É difícil imaginar que muitos executivos ou donos de empresas queiram que seus empregados tenham acesso total a dados sobre seus lucros e rendimentos.
Para recorrer à opinião de personagens mais ricos, bem-sucedidos e mais bem pagos, a BBC foi à Conferência Anual das maiores organizações empresariais da Noruega.
Aqui está uma amostra de três das respostas da grande maioria dos representantes presentes sobre a pergunta: você acha que é uma boa ideia a divulgação pública de registros de rendimento e impostos em seu país?
– Eu gosto da transparência. Realmente, acho que pagar impostos é a coisa mais importante que uma pessoa pode fazer para a sociedade.
– Acho que a transparência é algo bom. Evita que os salários dos gerentes cheguem a níveis absurdos. Mas o lado ruim é que ajuda os criminosos a escolher as famílias mais ricas como vítimas, e temos visto um pouco disso.
– Isso evita que haja pessoas que recebam salários astronómicos. Se há uma discrepância de 50 ou 100 ou 150 vezes entre o salário mais alto e o mais baixo, isso é absurdo. E se você está recebendo esse salário astronómico e acha que está tudo bem, terá de ser capaz de admiti-lo e justificá-lo. É algo que me parece justo.
Um modelo replicável?
Se isso que você está lendo te deixa um pouco surpreso, talvez a pergunta que esteja fazendo seja: será que todos os países do mundo poderiam replicar a ideia que tem dado certo na Noruega?

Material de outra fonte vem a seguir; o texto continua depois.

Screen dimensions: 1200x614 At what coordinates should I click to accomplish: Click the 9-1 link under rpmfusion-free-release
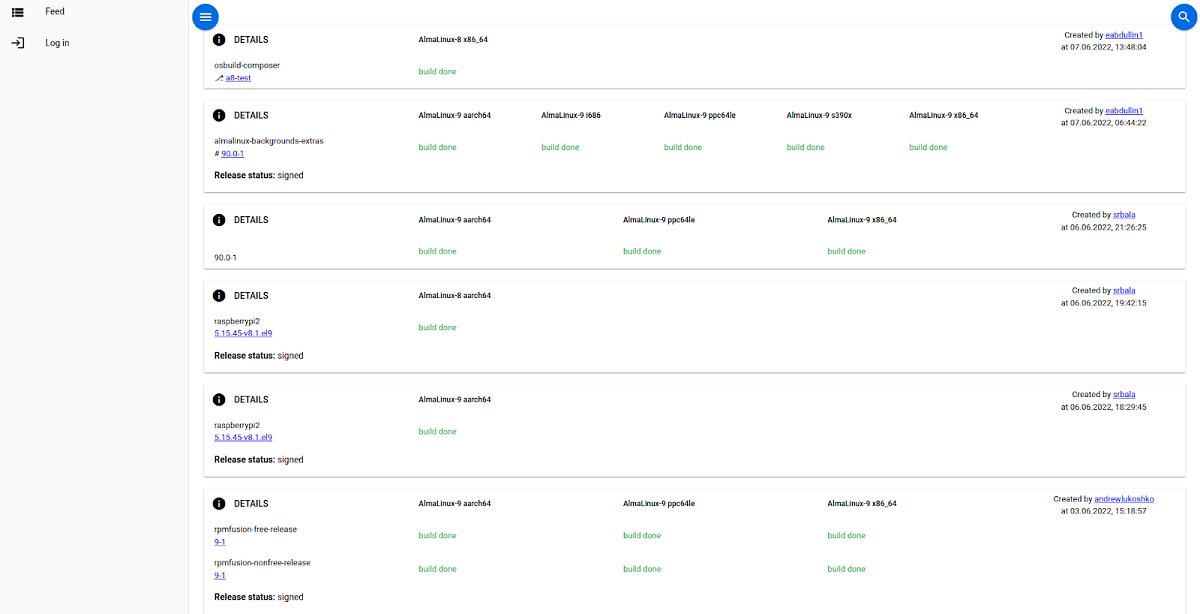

Para o professor de Antropologia da Universidade de Oslo Thomas Eriksen, a chave está em questões que estão muito arraigadas na cultura.
“Tem a ver com a igualdade, que é algo muito forte na Noruega por razões históricas e também com a influência profunda do luteranismo: a ideia de que tudo deve ser aberto, que não pode haver segredos, porque se você tem segredos, é porque tem algo que quer esconder.”
Segundo ele, um dos aspectos negativos dessa liberdade de informações é que ela fez a Noruega ser um país menos propenso a riscos, onde se sobressair aos outros é considerado um problema. Na opinião de Eriksen, “há um certo desdém das pessoas pelo sucesso dos outros, uma certa cultura de ‘inveja'”.
Talvez – mas também o país tem muito de “invejável”.
E quão viável é para outros países mudar seus costumes? Isso vai depender provavelmente de quão distantes eles estão culturalmente de uma sociedade como a norueguesa e quão profunda precisaria ser a mudança de caráter.